Texte à lire:
※
« Le passé n’a jamais été aussi présent. » Tels sont les mots que l’on peut lire sur la carte de visite d’Anthony Drouget. À 38 ans, ce designer niçois s’est spécialisé dans la reconstitution historique en 3D, proposant une nouvelle vie aux architectures oubliées.
Mais au-delà de cette passion générale, un édifice en particulier le hante: le château de Nice. Rien que l’idée d’y déambuler virtuellement, d’en explorer chaque recoin grâce à sa reconstitution en 3D, émerveille déjà Anthony. Une passion si intense qu’il en a fait le sujet central de sa thèse.
Pour l’instant, l’édifice, en cours de modélisation, se trouve enfoui dans la mémoire de son ordinateur de gamer, même si le but est de le rendre accessible au grand public.
« Ça fait un an et plus de 400 heures de travail que je me consacre à ce projet et je suis encore loin d’avoir terminé, je le révélerai lorsque je jugerai qu’il est abouti », confie-t-il en montant les dernières marches de la colline du château. « Plus j’avance dans la reconstitution, plus je me rends compte, en venant sur place, à quel point il était monumental », s’émeut-il. L’aspect gigantesque est une des raisons qui ont poussé l’historien à se lancer dans ce projet. L’autre, c’est l’année 1691.
※
Données:
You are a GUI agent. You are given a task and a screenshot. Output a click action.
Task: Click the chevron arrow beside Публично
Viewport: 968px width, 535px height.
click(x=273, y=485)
※
Consignes:
(a) Relevez dans le texte sur la reconstitution du château de Nice toutes les indications d'âge ou de durée, qu'elles soient écrites en chiffres ou en lettres.
(b) D'après le texte sur la reconstitution du château de Nice, où se trouve pour l'instant l'édifice en cours de modélisation ?
(c) Prolongez le texte sur la reconstitution du château de Nice à partir de sa dernière phrase.

Corrigés:
(a)
- 38 ans
- un an
- plus de 400 heures de travail

(b) Il se trouve enfoui dans la mémoire de l'ordinateur de gamer d'Anthony Drouget.

(c)
Louis XIV en a fait un champ de ruines
Une vue du donjon depuis la tour Sainte-Elme, aujourd’hui Bellanda.
visuel Anthony Drouget Visuel Anthony Drouget.
« À cette date, le château de Nice dominait fièrement. Il était au sommet de sa puissance militaire et redouté dans toute l’Europe, constituant le cœur de la défense côtière niçoise, protégeant à la fois le port de Nice et la route royale menant à Turin. La forteresse était à son apogée », rappelle-t-il, avant de regretter qu’à partir de cette année-là « Louis XIV en a fait un champ de ruines. Sa volonté était d’étendre les frontières françaises vers l’est, en tentant de prendre Turin. Usant de sa supériorité militaire technologique, il l’a complètement détruit, jusqu’aux fondations », s’indigne Anthony, tout en observant les fragments de remparts disséminés ça et là.
Un monument plus grand que le château de Carcassonne
« Aujourd’hui, les gens ont du mal à imaginer quel monstre c’était: il était une fois et demie plus grand que le château de Carcassonne », regrette-t-il.
Mais au fil de sa déambulation parmi les promeneurs, ses yeux ne se contentent pas d’apercevoir quelques ruines recouvertes par la végétation; il y distingue aussi les baraquements, le donjon, la cathédrale Sainte-Marie, la tour Saint-Elme (aujourd’hui rebaptisée Bellanda)…
Son regard, qui balaie tout autour de lui, trahit une satisfaction mêlée d’émotion en voyant renaître ce que le Roi Soleil a effacé de la carte.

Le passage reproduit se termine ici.